Congenital dilatation of the common bile duct is a rare complication in pregnant woman. Eleven cases of congenital dilatation of the common bile duct in pregnancy are reviewed in Japanese literature, but only four cases were diagnosed at the antepartum stage. This report shows a case of congenital dilatation of the common bile duct complicated with acute pancreatitis in pregnancy.
A 24 year-old-woman, primigravida, was hospitalized for severe right upper quadrant pain and right upper quadrant tumor at the 32 th gestational week. She was diagnosed as congenital dilatation of common bile duct and acute pancreatitis using ultrasonic graphy. Elevated serum and urinary amylase levels were 2, 099 IU/L and 28, 237 IU/L. She had the conservative treatment of acute pancreatitis with a synthetic protease inhibitor (FOY), 300mg/day.
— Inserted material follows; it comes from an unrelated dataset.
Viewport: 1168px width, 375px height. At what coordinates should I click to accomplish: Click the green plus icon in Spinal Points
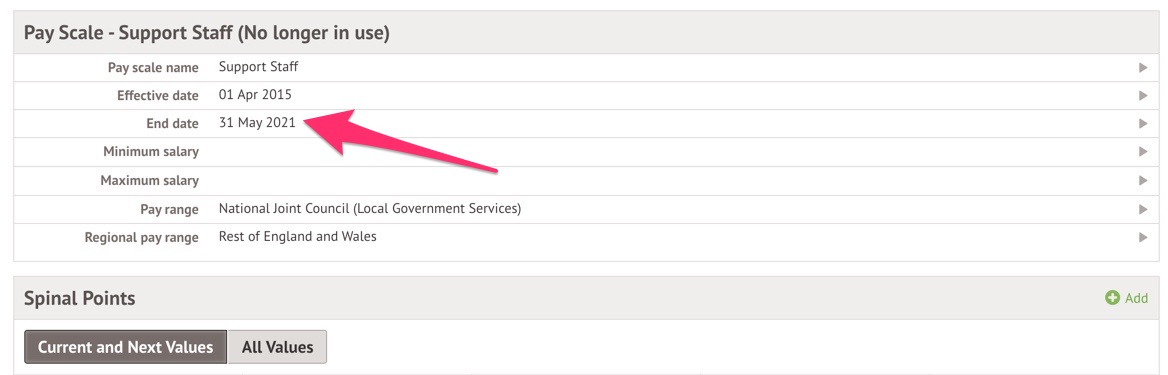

Four days later, she delivered a still born baby weighing 2, 100g. After delivery, an abdominal CT demonstrated a large cystic tumor neighbouring a normal-sized gallbladder. And a percutaneus transhepatic cholangiogram (PTC) showed prominent dilatation of the common bile duct. Twenty seven days after delivery, cholecystectomy and choledochoduodenostomy were done.
Congenital dilatation of common bile duct is increasing in number. More incidents have been reported in females than males. Therefore, in the near future, congenital dilatation of the common bile duct may increase in pregnant cases.
It is necessary to have early recognition and rapid treatment. So the outcome of pregnancy complications, such as pancreatitis and cholangitis, is favorable.